C’est dans cette histoire mouvementée que prend racine le projet, issu de la restauration de deux maisons unifamiliales datant de la fin du XIXe siècle. Nichées sur la rue Stanley, ces demeures victoriennes avaient connu un destin typique au quartier : converties en bureaux dans les années 1980, elles avaient été profondément altérées par des interventions maladroites. Occupées brièvement, elles furent ensuite laissées à l’abandon pendant plus de trente ans, jusqu’à ce qu’un couple du voisinage, sensible à leur valeur patrimoniale, décide en 2018 de leur offrir une nouvelle vie.
Animés par leur passion pour l’art et l’architecture contemporaine, les propriétaires souhaitaient rendre à ces bâtiments leur vocation résidentielle tout en y créant quatre logements de grande qualité. Le projet se structure autour d’une intention claire : restaurer le caractère historique des maisons tout en permettant une densification réfléchie du site. Le volume donnant sur la rue retrouve donc ses attributs d’origine, restaurés grâce au savoir-faire méticuleux d’artisans locaux, tandis qu’un agrandissement arrière propose une architecture résolument contemporaine. Le fil conducteur du projet se tisse autour du langage de la courbe, emprunté aux escaliers anciens qui se retrouvaient au cœur des maisons d’origine, et réinterprété dans les détails architecturaux, créant une continuité subtile entre héritage et modernité.
La rencontre des deux époques se révèle dans la conservation du mur extérieur arrière en brique, qui constitue une véritable charnière entre passé et présent. Devant lui s’ouvre une cour intérieure, traversée par un mur rideau vitré qui filtre la lumière et organise la transition entre les volumes historiques et l’agrandissement contemporain. Aux étages supérieurs, les salons s’épanouissent sous une lumière abondante, captée par de vastes fenêtres et puits lumineux pyramidaux qui ponctuent la toiture d’éclats inattendus.
L’escalier commun, pièce maîtresse du projet, se déploie comme une sculpture monumentale. Ses courbes élégantes et ses marches ajourées laissent circuler la lumière, conférant à cet espace une légèreté remarquable. L’aménagement d’une nouvelle entrée commune en façade avant ainsi que l’intégration discrète d’un ascenseur permettent désormais à l’ensemble des espaces intérieurs d’être pleinement accessibles aux personnes à mobilité réduite.

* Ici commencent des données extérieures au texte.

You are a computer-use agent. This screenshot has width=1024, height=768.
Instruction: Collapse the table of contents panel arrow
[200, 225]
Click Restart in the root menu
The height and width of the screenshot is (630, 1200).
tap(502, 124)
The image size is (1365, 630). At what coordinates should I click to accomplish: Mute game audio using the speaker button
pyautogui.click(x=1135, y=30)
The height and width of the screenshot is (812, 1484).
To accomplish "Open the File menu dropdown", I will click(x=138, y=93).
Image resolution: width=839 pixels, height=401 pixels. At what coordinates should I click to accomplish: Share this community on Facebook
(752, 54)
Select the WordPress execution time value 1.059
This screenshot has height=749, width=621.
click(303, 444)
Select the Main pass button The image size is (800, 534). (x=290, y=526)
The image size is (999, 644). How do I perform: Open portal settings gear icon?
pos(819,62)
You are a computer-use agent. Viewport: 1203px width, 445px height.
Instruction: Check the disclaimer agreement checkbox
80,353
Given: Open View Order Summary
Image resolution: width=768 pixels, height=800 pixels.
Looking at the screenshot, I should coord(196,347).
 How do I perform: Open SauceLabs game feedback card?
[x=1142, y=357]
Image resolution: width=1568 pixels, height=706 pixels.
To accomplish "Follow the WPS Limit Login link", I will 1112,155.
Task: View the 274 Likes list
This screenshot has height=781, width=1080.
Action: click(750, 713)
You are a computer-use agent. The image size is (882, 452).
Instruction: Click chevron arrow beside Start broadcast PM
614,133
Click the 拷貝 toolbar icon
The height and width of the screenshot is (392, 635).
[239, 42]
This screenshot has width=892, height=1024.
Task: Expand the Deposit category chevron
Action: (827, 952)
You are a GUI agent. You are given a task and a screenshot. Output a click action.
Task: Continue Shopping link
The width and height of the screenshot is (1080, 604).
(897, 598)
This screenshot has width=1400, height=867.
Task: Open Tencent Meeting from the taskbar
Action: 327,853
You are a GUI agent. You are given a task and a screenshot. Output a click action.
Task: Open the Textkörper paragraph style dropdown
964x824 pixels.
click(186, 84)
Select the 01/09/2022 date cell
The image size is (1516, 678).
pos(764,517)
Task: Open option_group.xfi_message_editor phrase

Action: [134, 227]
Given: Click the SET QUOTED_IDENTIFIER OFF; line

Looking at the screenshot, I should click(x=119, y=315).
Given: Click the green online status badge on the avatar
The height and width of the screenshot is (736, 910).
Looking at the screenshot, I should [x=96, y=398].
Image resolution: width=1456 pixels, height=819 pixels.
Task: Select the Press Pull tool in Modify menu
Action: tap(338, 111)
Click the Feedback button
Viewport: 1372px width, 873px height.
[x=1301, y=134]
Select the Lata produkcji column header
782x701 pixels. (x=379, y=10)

À l’arrière, la façade contemporaine attire le regard par sa blancheur lumineuse et son traitement graphique. Habillée d’une résille aux formes arrondies, ses panneaux ajourés inspirés des géométries accidentées des façades d’époque créent des jeux de lumière changeant tout au long de la journée. Cette peau filtrante offre à la fois intimité et ouverture, tout en prolongeant les espaces intérieurs vers l’extérieur.
Fidèle au désir des propriétaires d’inscrire l’art au cœur du quotidien, le projet s’est temporairement transformé en espace d’exposition lors de la prise de photos. Chaque logement a accueilli du mobilier conçu par des artistes et designers québécois, dont les pièces, intégrées au langage architectural, prolongent les lignes, enrichissent les perspectives et accentuent la poésie des espaces.